Recruited from Blackburn, aged 18, he played his first senior VFL match for Melbourne, against Collingwood, at Victoria Park on 3 June 1911. Melbourne lost by a six points; Kennedy kicked one goal.

He went on to play a total of seventeen games for Melbourne; eleven games in twelve rounds in 1911, kicking four goals, and six games in seven rounds in 1912 (no goals). Before the 1912 season commenced, the VFL instituted the convention of all players wearing a distinctive, large, conspicuous, personal number on the back of their guernsey (to promote sales of The Football Record, which supplied lists of the player numbers); therefore, when Kennedy ran out on to the Melbourne Cricket Ground, on Saturday 27 April 1912, the first round of the 1912 VFL season, to play against Collingwood he was the first Melbourne player to wear the number 12 guernsey.
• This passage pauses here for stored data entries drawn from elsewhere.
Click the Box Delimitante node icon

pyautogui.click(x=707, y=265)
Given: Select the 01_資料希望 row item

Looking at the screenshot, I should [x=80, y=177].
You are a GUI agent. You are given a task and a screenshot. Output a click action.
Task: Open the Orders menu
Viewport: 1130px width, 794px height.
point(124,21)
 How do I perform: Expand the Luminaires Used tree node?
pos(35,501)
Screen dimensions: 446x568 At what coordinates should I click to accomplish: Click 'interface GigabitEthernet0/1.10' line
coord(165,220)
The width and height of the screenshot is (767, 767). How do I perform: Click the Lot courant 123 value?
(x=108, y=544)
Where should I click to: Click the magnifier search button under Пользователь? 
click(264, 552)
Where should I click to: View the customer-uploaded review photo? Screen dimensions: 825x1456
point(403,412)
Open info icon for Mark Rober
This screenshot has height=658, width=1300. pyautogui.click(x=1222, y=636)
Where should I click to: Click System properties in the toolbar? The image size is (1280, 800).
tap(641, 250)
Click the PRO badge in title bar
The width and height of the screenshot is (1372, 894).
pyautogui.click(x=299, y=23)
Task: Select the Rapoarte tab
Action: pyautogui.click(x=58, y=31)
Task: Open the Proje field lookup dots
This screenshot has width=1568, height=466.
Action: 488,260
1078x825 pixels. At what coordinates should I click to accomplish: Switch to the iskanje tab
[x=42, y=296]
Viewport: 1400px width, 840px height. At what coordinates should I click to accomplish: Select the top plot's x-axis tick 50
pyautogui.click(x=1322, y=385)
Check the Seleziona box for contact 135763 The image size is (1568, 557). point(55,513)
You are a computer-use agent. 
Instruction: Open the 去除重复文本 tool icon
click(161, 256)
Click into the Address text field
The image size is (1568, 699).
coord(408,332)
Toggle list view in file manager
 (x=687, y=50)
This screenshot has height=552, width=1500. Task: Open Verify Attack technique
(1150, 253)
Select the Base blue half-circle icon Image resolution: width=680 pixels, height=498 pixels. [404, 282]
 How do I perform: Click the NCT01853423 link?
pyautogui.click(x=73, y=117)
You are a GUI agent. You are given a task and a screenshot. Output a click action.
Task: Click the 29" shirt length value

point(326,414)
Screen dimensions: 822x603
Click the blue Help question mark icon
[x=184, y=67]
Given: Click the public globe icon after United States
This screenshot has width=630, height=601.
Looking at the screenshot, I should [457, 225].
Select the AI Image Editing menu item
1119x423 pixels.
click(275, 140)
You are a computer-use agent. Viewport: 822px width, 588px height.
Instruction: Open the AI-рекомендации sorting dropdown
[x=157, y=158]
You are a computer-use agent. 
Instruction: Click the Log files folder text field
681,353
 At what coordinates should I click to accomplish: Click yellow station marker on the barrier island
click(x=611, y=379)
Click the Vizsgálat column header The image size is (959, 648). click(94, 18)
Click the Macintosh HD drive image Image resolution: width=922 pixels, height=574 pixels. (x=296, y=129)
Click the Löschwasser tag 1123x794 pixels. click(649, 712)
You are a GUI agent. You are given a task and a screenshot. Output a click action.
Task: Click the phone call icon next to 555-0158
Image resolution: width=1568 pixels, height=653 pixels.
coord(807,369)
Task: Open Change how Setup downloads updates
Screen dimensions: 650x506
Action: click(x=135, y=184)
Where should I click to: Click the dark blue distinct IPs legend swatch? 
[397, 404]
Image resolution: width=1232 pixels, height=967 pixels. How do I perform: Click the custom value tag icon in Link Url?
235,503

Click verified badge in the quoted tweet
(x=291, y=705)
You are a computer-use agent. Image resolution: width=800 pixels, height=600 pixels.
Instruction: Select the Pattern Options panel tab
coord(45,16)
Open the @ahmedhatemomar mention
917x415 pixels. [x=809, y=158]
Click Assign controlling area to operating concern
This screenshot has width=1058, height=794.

He played his last match against Essendon, at the Melbourne Cricket Ground, on the King's Birthday Holiday, Monday, 3 June 1912. In the reports of the day, there is no indication that he was either injured or played badly; and, further, none of the contemporary newspapers give any indication at all of any possible reason that might explain why that match was Kennedy's last game for Melbourne.

In 1913, he represented Duntroon at Australian rules football, rugby union, playing as a forward, and at cricket.

On 6 September 1913, at the second annual sports carnival of the Royal Military College, Kennedy came third in the finals of the 100 yards, 220 yards handicap, and 440 yards races, the heats having been conducted over the previous fortnight.

==Professional soldier==
He was in the second (1913) intake of cadets at Duntroon, announced on 13 January 1913. His Corps of Staff Cadets (CSC) number was 82.

Britain's declaration of war on Germany on 4 August, meant that Australia was also at war.

Due to the direct, personal representations of Lord Kitchener, the graduation of thirty of the cadets in the second intake, including Kennedy, were accelerated, and they were immediately given commissions as Lieutenants.

Fifteen of the thirty R.M.C. graduates were allotted to the infantry, to serve under Colonel John Monash, and the other fifteen, including Kennedy and Robert Harold Nimmo (later, Lieutenant General Nimmo), were allotted to the Light Horse.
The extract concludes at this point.